*Required action*. Your answer must be every line of the data that contains "search".

*** Begin section ***

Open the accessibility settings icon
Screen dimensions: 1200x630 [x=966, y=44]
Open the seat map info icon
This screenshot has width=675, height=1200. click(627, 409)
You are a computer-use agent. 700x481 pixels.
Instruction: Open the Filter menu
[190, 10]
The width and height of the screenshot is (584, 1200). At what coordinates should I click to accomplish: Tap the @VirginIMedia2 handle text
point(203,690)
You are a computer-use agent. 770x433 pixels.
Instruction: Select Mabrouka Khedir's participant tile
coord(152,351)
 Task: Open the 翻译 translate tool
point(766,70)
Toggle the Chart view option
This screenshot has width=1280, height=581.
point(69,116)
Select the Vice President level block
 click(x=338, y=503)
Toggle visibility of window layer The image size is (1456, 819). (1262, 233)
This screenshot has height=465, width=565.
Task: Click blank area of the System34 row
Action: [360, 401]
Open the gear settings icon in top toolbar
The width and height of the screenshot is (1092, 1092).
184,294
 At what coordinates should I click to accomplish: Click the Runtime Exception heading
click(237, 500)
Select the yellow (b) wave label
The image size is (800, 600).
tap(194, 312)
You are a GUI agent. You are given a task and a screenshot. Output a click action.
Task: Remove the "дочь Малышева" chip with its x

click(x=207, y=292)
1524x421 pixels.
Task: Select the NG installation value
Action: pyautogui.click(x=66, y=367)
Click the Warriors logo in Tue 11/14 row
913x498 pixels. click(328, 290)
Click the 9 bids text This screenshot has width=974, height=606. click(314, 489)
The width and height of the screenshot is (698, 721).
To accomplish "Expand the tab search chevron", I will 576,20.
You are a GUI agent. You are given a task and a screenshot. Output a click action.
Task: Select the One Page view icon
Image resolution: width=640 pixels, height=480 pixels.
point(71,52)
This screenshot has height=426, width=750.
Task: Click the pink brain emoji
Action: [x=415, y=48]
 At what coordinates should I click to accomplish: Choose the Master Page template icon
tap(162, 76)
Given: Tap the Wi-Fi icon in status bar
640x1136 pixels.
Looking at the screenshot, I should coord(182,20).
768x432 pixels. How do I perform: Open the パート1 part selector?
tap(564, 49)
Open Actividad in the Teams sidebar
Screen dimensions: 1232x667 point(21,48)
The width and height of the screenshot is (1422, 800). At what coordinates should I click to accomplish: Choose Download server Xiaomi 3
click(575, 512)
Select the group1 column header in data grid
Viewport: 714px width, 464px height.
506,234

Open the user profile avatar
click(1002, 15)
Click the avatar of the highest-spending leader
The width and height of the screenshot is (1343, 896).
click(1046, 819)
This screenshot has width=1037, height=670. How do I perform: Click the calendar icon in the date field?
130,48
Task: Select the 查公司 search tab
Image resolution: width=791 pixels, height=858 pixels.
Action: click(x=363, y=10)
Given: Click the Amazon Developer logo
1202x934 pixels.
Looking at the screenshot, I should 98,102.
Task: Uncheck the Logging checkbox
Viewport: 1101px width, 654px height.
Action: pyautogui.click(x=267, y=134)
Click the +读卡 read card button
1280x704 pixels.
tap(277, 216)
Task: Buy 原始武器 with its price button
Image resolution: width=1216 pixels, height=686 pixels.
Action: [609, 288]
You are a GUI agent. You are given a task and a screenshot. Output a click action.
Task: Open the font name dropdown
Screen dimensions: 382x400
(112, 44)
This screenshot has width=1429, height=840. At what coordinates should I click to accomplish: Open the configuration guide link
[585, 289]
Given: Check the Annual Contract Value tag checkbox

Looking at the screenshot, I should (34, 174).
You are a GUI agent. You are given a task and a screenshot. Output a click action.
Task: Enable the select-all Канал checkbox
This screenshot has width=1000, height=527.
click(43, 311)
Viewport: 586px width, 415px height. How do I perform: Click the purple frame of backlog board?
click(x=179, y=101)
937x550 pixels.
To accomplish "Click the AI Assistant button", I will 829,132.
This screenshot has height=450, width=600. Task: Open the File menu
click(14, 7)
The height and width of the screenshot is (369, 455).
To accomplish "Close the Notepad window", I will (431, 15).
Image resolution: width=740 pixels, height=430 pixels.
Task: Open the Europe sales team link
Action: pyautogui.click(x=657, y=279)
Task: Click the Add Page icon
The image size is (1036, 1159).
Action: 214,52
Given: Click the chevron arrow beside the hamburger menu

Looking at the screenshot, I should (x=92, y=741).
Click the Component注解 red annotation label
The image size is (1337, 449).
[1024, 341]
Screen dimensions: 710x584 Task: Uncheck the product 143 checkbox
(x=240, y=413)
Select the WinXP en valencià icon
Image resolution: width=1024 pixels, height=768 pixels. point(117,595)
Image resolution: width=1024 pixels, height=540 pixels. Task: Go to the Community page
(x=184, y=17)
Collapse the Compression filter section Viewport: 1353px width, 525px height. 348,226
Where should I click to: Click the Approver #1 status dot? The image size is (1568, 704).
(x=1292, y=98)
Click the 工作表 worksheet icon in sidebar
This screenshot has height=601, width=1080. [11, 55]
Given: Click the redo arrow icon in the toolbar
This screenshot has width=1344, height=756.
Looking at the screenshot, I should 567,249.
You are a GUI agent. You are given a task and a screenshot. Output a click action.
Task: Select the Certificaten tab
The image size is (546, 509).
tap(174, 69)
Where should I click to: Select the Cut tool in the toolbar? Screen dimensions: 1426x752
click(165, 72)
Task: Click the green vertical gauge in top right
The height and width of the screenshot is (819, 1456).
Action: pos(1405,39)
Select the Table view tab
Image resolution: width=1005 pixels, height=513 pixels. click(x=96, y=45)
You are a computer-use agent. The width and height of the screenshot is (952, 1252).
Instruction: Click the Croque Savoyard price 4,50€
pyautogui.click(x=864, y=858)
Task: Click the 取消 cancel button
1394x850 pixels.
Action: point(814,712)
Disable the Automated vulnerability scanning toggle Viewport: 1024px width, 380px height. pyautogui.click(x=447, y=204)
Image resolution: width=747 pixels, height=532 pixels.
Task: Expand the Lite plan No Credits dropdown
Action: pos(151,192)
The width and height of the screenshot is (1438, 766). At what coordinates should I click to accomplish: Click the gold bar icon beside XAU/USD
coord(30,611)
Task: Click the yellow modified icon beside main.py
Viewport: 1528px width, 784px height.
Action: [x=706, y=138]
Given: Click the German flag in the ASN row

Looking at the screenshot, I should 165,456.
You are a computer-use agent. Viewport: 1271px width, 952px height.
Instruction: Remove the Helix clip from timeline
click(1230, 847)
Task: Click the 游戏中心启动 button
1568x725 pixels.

*** End section ***

*Answer section*.
To accomplish "Expand the tab search chevron", I will 576,20.
Task: Select the 查公司 search tab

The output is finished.